Research fellow Syed Muhammad Awais Bukhari, MD, from University Hospitals, Cleveland Medical Center explained that shared risk factors make it practical to combine low-dose CT (LDCT) for lung cancer screening and CAC scoring. When a CAC scoring algorithm was updated, radiologists noticed a performance shift.Liz Carey
As part of a QI project, cardiothoracic radiologists at University Hospitals (UH) Cleveland Medical Center are using opportunistic screening to complement lung cancer screening and coronary artery calcium (CAC) scoring.
In doing so, radiologists there were able to evaluate a CAC scoring and stent detection algorithm -- after deployment -- and in this case, begin the process of correcting course with the vendor.
UH research fellow Syed Muhammad Awais Bukhari, MD, explained that shared risk factors make it practical to combine low-dose CT (LDCT) for lung cancer screening and CAC scoring. However, when v1.3 of the CAC scoring algorithm was replaced by v1.4, radiologists found that performance shifted, leaving them preferring the earlier version.

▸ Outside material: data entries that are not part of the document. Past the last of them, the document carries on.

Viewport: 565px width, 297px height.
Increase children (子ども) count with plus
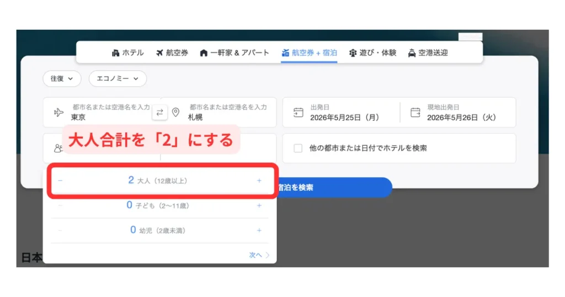pyautogui.click(x=259, y=205)

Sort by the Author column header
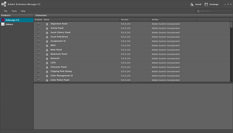click(x=174, y=20)
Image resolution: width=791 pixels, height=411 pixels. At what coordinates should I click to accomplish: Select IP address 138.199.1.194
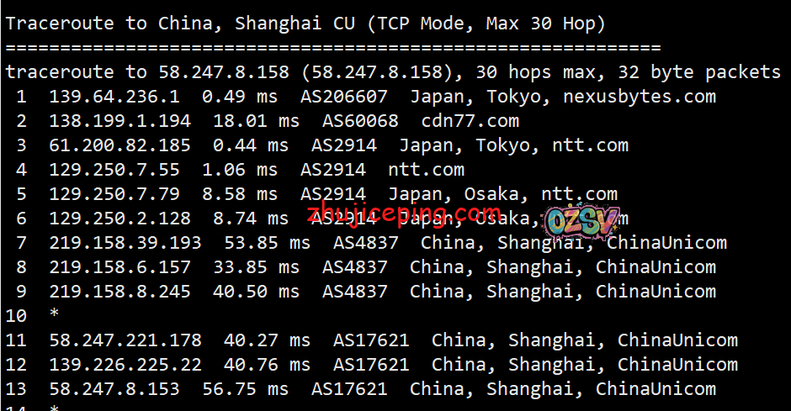point(120,121)
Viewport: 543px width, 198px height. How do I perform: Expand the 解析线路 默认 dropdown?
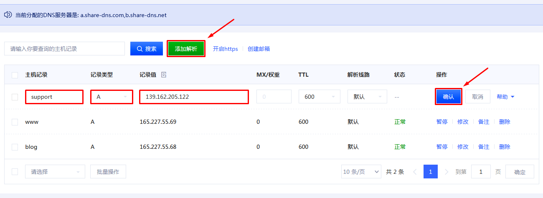(367, 97)
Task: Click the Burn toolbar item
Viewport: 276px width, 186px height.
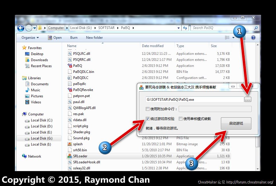Action: 74,38
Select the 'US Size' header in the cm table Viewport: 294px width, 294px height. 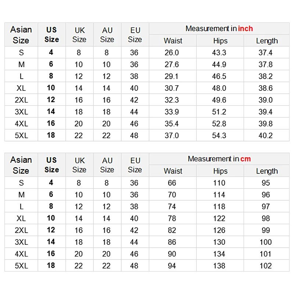click(51, 165)
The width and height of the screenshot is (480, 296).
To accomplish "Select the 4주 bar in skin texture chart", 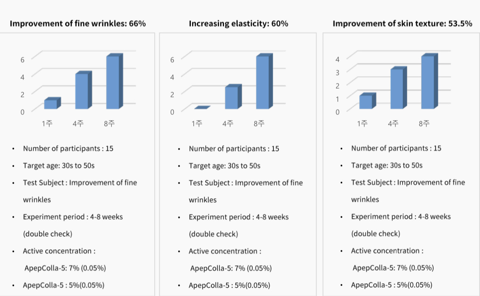I will coord(399,87).
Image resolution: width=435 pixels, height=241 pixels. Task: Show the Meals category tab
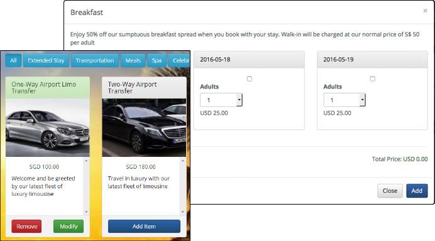(x=133, y=60)
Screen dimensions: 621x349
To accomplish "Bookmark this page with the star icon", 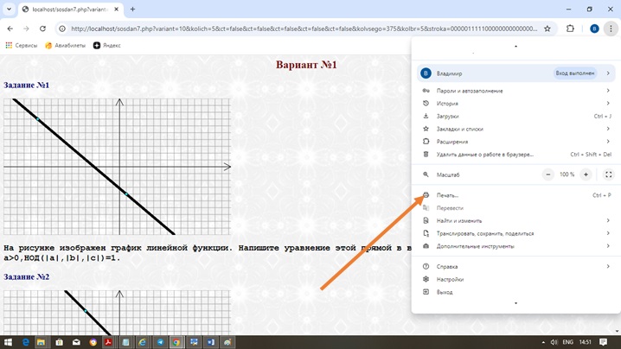I will tap(547, 29).
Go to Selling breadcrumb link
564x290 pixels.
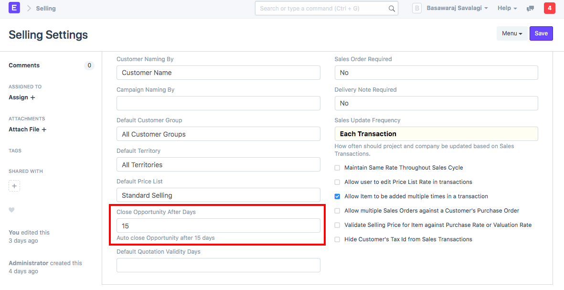pos(46,9)
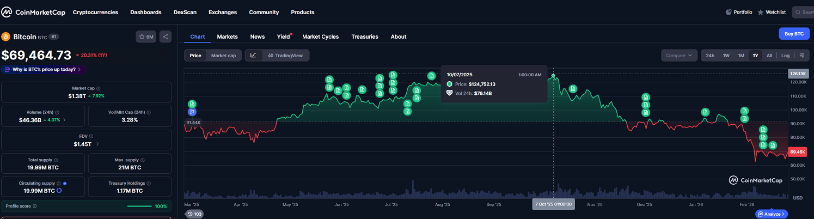
Task: Click the share icon next to Bitcoin
Action: [166, 37]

"Version 1.4 systematically underestimated CAC scores compared with the previously cleared version 1.3 (p < 0.001)," Bukhari noted in his session. "Radiologists subjectively preferred version 1.3 in the majority of cases," he said, adding that they are not relying on the updated software because of performance issues that included a change in AI-determined CAC risk categories, according to Bukhari.

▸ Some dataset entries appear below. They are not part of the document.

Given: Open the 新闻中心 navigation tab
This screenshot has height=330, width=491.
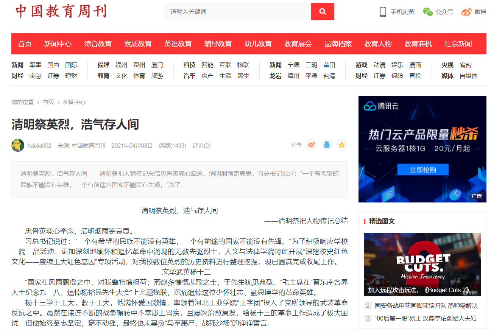Looking at the screenshot, I should coord(58,44).
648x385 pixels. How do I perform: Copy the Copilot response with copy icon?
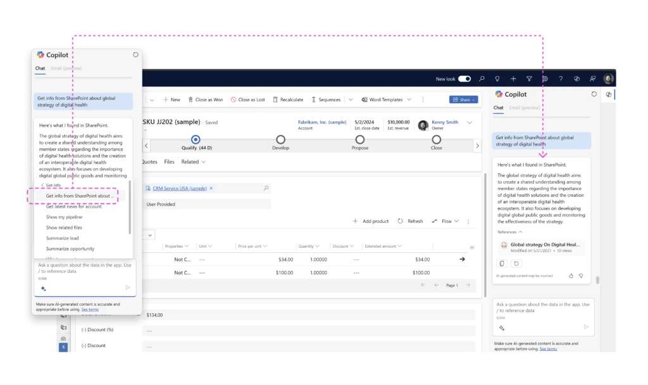[502, 263]
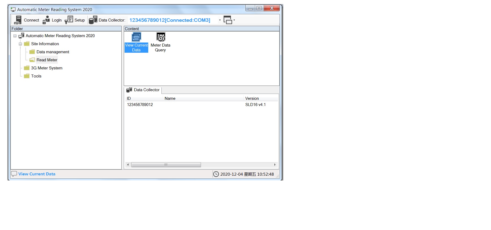
Task: Click the horizontal scrollbar thumb in list
Action: pyautogui.click(x=166, y=165)
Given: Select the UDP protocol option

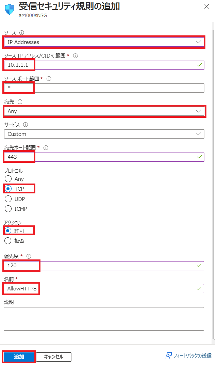Looking at the screenshot, I should coord(9,199).
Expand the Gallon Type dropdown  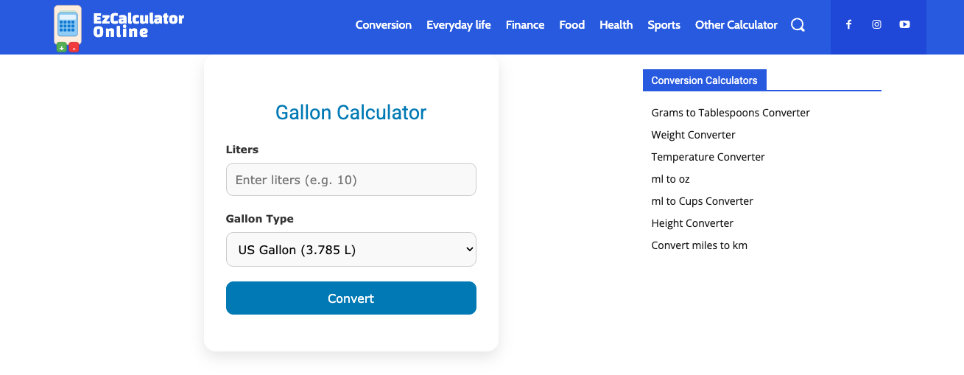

UH deployed the AI tool institutionally for opportunistic automated CAC scoring in LDCT scans obtained for lung cancer screening. Following the FDA's PCCP framework, the vendor updated the AI tool systemwide, promoting it for "enhanced diagnostic performance," "added functionality," and "enhanced stent detection."

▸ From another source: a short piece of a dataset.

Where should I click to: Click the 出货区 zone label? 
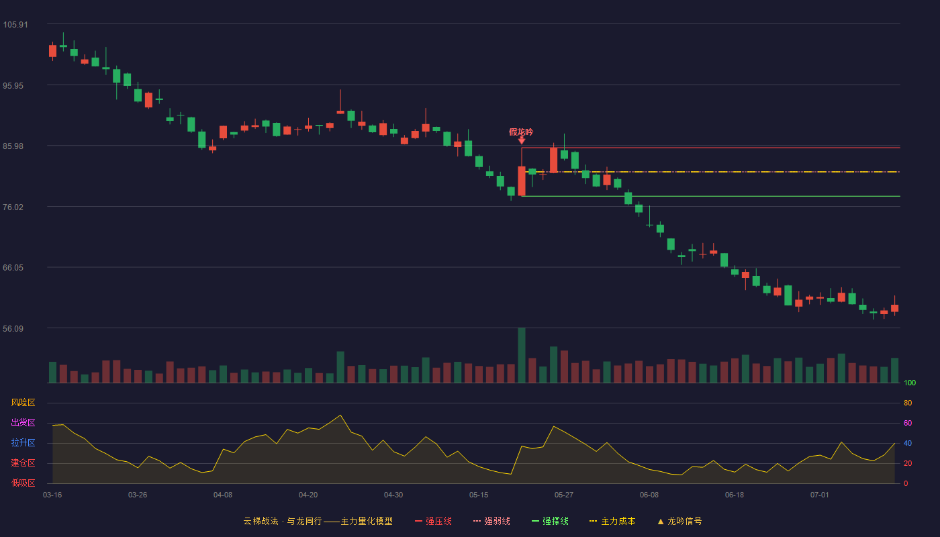click(23, 423)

Internal improvements with the updated version 1.4 included adding training data and additional model parameters, improving CAC segmentation, and enhancing stent detection.
The AI tool runs automatically in the background to incidentally detect coronary artery calcium.
Researchers studied the tool's performance with 110 patients (57% male, 53% female; mean age, 65). All LDCT scans were performed from November 1 to November 30, 2025, on multidetector CT scanners. Acquisition parameters included 120 kV tube voltage and 40-60 mAs tube current with noncontrast, nongated technique, according to Bukhari.
Each LDCT exam was analyzed using two versions of the FDA-cleared CAC scoring algorithm. The group found that CAC v1.4 demonstrated improved coronary artery stent detection, with the updated version correctly identifying eight of 10 known to be in the cohort. In contrast, version 1.3 identified none.
"This claim of the AI vendor was good," Bukhari said.
However, in patients without stents, the updated software produced a mean CAC score significantly lower than the earlier v1.3 (288.5 compared with 452.7), the group noted. For example, 18 cases shifted from moderate to minimal (1-99), and one shifted from severe to minimal. This prompted concerns about cardiovascular risk misclassification, they noted.
Deploying AI tools using a platform approach makes it possible to assess performance, according to Bukhari. Reverting to the earlier software version has not been automatic and the group is actively collaborating with the vendor on how to move forward with the tool, Bukhari noted.
Ultimately, Bukhari emphasized, "we need the radiologist in the loop ... we need to keep AI tools in check."